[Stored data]
[Start of section]
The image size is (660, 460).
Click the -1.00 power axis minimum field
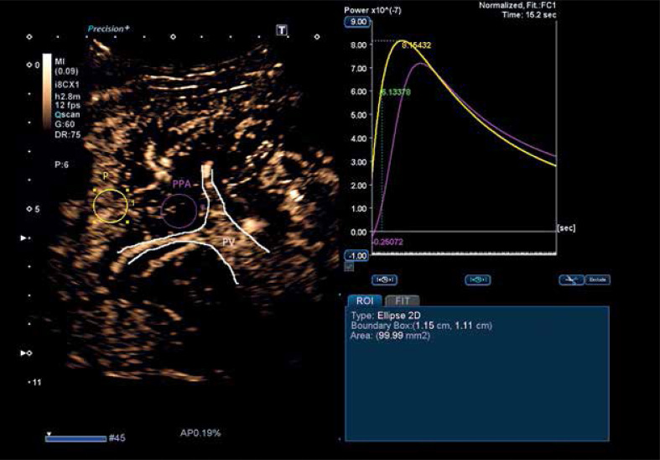(x=357, y=255)
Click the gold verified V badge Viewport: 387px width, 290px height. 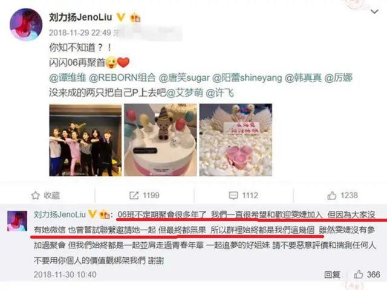(x=121, y=17)
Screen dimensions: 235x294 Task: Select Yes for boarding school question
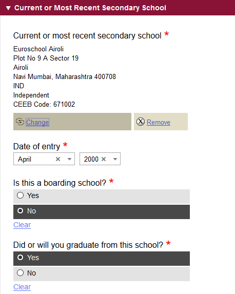point(102,197)
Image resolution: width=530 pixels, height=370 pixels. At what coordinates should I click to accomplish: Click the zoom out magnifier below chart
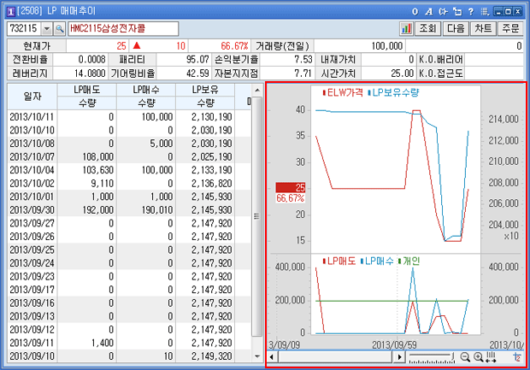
[End of section]
● **What you have to do**: The lines from the one holding "Screen dimensions: 235x294" through the end of the entries are to be transcribed exactly, both ends included, with the pictures left out.

● **Written answer**:
Screen dimensions: 235x294 Task: Select Yes for boarding school question
point(102,197)
Image resolution: width=530 pixels, height=370 pixels. At what coordinates should I click to accomplish: Click the zoom out magnifier below chart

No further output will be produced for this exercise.